RickLightning
Well-known member
DC charging absolutely has losses - the AC to DC conversion has losses (why the charger has fans running), the cable has losses, the truck has losses due to charging overhead and heat generation in the battery. There's no energy transfer that is completely lossless.
As you demonstrated, the "losses" are negligible. 1- 89.2/90.259 = 1.17%The receipt from Ford shows the price and kWh provided by the CPO.
The Ford app shows the kWh that was calculated by the truck.
For my recent IONNA Janesville charge, the Ford receipt shows 90.259 kWh for $21.75, and the Ford app shows 89.2 kWh added as calculated by the truck.
90.259 * $0.20 = 18.05 * 5.5% sales tax (WI 5% + Rock County 0.5%) = $19.05 + $0.03/kWh WI charging excise tax = $21.75
So the calculation seems right to my non tax professional eyes.

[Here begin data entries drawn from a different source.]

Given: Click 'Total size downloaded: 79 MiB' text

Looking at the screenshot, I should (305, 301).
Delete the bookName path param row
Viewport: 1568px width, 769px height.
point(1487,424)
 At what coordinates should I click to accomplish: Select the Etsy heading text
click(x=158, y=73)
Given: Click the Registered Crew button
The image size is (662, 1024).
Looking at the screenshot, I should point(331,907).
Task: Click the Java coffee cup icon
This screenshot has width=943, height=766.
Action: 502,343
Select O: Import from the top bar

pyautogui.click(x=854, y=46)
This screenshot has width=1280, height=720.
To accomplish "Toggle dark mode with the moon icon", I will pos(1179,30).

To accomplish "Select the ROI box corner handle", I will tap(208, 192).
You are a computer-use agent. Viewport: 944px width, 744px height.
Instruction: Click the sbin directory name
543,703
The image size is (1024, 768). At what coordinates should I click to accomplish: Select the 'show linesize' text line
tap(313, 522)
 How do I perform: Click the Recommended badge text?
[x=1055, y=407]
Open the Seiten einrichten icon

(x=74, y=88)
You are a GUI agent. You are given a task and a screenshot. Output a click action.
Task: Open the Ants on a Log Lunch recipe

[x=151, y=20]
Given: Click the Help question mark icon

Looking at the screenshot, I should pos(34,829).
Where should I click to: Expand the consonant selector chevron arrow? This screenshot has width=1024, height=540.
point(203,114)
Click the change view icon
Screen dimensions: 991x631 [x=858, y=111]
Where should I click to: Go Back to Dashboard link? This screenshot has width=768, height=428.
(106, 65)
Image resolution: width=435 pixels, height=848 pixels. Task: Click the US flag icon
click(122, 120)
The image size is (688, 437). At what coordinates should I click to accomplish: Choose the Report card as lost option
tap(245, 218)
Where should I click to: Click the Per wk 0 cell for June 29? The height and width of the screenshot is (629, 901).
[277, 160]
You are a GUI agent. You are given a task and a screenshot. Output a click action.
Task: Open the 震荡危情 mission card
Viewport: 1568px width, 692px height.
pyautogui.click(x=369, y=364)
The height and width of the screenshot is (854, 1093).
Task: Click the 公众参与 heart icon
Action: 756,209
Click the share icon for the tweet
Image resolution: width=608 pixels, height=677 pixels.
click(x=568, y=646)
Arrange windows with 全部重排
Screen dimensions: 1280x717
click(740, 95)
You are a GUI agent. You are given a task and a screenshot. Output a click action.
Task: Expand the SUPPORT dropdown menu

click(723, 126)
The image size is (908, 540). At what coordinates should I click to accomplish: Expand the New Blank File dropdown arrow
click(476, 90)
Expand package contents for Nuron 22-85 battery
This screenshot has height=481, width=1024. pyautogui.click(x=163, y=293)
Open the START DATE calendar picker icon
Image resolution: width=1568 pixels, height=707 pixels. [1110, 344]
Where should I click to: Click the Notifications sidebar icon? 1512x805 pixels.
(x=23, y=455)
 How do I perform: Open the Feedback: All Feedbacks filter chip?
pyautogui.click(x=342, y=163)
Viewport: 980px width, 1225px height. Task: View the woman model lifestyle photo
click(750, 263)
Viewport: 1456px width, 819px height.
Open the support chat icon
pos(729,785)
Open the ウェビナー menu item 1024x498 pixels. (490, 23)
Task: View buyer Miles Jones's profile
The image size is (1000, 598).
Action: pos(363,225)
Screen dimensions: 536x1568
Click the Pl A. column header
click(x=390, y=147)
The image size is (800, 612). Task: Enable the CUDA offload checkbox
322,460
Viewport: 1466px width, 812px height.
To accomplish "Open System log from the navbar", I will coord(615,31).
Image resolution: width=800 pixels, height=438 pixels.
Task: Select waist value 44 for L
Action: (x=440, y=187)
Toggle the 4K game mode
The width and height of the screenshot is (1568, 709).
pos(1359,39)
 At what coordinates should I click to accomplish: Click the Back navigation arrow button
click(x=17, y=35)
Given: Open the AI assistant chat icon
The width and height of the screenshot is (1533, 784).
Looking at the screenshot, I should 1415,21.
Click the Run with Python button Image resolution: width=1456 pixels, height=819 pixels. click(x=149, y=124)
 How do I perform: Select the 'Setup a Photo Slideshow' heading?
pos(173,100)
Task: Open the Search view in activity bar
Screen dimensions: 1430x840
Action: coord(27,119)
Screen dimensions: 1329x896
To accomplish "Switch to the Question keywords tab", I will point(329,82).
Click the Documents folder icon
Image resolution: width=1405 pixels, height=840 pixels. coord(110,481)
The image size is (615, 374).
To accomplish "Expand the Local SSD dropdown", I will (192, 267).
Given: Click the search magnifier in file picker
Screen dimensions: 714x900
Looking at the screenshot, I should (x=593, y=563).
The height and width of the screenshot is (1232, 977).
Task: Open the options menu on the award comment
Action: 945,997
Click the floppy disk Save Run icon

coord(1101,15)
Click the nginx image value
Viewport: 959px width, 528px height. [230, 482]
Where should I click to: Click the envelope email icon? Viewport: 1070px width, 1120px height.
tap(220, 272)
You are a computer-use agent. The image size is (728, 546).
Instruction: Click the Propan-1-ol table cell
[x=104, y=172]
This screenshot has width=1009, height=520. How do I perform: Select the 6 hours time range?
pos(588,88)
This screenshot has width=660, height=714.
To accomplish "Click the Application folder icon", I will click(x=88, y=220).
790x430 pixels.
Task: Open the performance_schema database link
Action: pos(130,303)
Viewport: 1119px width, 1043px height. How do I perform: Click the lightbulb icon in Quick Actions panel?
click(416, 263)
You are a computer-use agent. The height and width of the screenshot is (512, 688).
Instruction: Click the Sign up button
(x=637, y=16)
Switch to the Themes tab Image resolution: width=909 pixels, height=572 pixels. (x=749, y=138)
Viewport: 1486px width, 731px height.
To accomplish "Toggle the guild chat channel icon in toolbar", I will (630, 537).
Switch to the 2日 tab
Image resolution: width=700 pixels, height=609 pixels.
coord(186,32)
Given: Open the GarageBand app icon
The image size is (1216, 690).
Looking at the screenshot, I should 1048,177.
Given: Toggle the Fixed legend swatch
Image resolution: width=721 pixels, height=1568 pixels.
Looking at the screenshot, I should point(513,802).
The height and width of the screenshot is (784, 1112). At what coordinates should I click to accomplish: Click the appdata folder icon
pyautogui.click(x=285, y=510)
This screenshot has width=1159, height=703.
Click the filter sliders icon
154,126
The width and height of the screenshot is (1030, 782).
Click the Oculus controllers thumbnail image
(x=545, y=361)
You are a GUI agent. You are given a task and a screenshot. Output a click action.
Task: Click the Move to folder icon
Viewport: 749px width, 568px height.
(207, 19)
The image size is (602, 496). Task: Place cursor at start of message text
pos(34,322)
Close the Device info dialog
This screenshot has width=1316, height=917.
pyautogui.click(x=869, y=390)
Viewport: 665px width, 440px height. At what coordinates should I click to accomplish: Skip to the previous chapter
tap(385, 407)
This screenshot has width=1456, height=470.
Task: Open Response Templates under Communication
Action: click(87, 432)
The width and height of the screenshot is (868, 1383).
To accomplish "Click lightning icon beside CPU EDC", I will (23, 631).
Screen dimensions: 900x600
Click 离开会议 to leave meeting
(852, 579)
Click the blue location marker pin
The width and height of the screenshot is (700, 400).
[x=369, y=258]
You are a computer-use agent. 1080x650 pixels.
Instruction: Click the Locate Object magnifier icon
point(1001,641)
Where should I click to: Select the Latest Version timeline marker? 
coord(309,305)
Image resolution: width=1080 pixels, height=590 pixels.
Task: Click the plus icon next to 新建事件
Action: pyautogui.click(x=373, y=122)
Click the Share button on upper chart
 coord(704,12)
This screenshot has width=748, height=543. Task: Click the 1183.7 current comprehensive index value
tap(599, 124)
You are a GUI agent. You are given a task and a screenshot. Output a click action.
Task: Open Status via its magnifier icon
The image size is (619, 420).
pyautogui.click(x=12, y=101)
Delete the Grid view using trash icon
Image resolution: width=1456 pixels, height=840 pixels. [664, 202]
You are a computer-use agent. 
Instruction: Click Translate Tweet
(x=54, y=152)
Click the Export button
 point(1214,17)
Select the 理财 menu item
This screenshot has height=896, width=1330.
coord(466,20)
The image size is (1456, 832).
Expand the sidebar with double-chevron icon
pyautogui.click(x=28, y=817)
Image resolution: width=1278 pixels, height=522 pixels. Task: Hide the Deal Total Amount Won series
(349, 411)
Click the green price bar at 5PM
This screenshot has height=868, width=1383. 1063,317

The kWh on the receipt should generally be larger than the kWh in the Ford app charge history tab because the truck doesn't know about losses between the metering device in the charger and the battery pack in the truck.
You pay for what the machine says in DC charging. Unlike a home charger with 7% loss or higher.
And, you just showed how Ford has CORRECT data, so the issue must be on the IONNA receipt the OP got.